Jeu 4 Fév 2021 - 23:32Bim ! Deuxième escalier ! J’arrive au deuxième étage, j’ouvre une des deux bouteilles, je réfléchis même pas, j’appréhende même pas. Je déverse l’alcool sur mes poignets et mes mains pour… voir un truc et pour nettoyer. Je soupire pour même pas penser à la douleur, me concentrer sur le positif ! Les plaies sont pas profondes, je crois, et… Et pas le temps. Je jette la bouteille derrière moi dans l’escalier, avec le petit espoir que les mecs glissent et tombent, je sais pas, je suis désespérée. Je… Ok je cherche un dernier escalier, une trappe… Rien. Je vais vers une des fenêtres. Les mecs approchent derrière moi, ils montent l’escalier que je viens de salir ! « Elle saigne ! »

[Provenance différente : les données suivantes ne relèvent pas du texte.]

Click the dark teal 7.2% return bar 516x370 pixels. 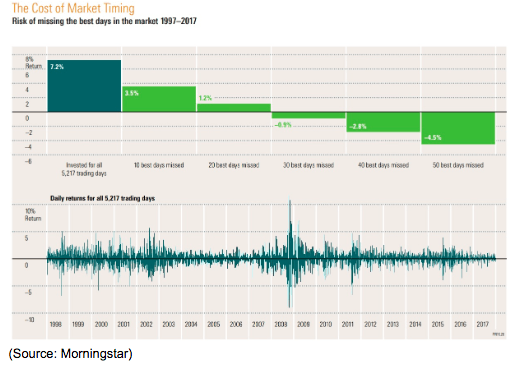click(x=84, y=86)
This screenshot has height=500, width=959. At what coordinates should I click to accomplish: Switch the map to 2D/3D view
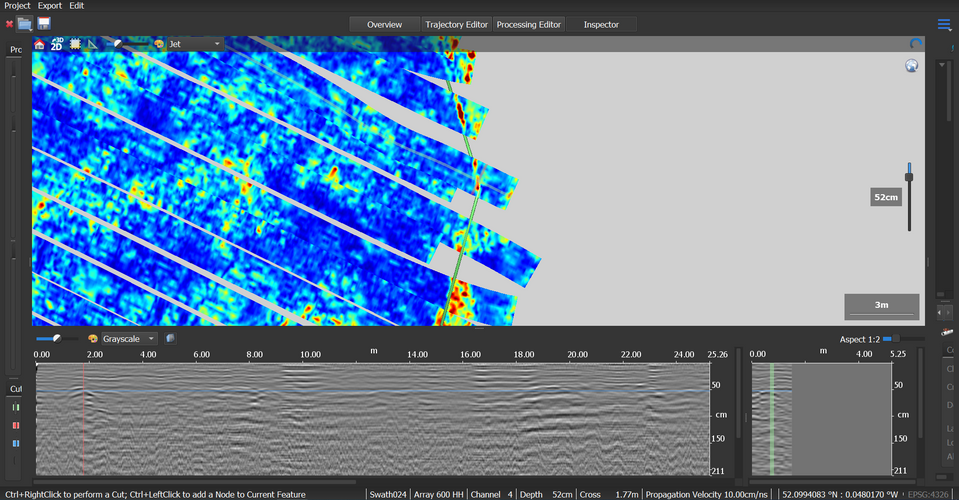pos(57,44)

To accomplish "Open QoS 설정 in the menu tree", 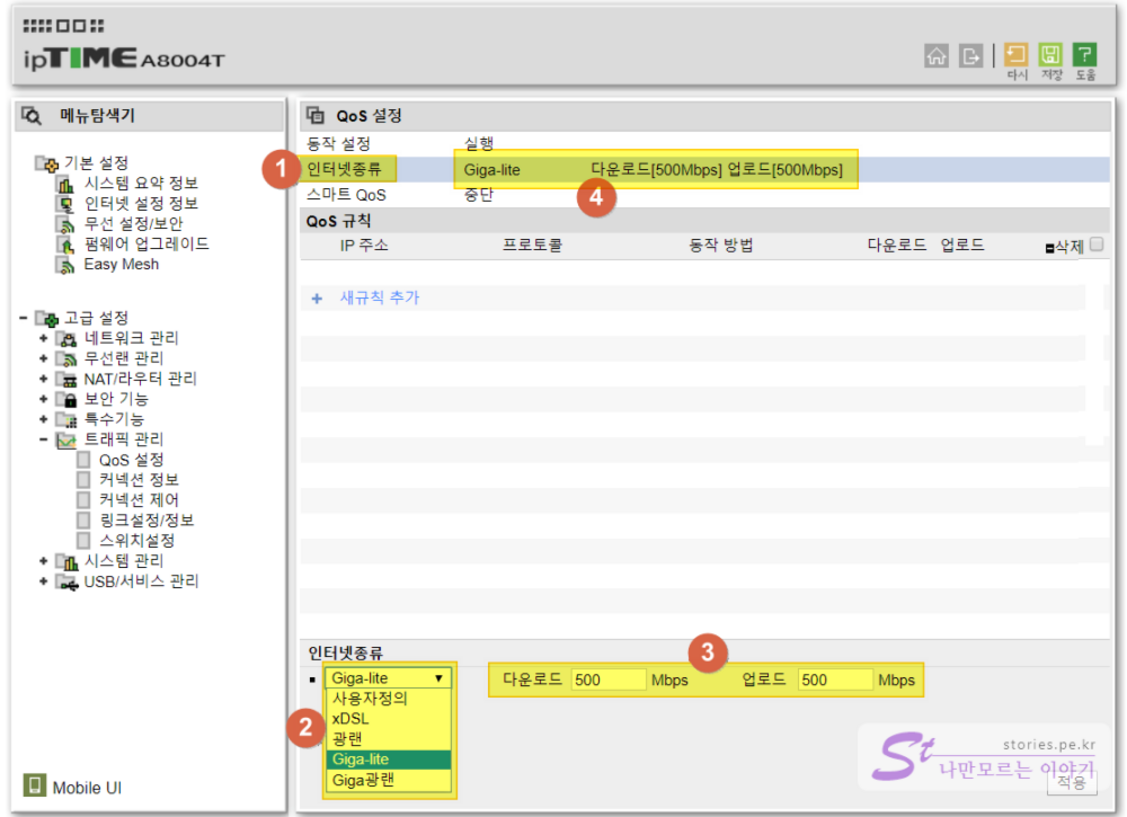I will pyautogui.click(x=131, y=460).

La chambre à coucher donne sur un escalier de secours en extérieur ! Je… J’hésite, je prends à la volette un coussin. J’ouvre la fenêtre, je la referme derr… Trop tard. Eye contact. Ils m’ont vue. Je me jette sur le côté, sur l’armature métallique de l’escalier. Les tirs me manquent de peu… avant de ramper jusqu’à la première marche et de me relever pour courir. Toit Toit Toit Toit ! J’ai les mains prises, je peux même pas prendre une arme !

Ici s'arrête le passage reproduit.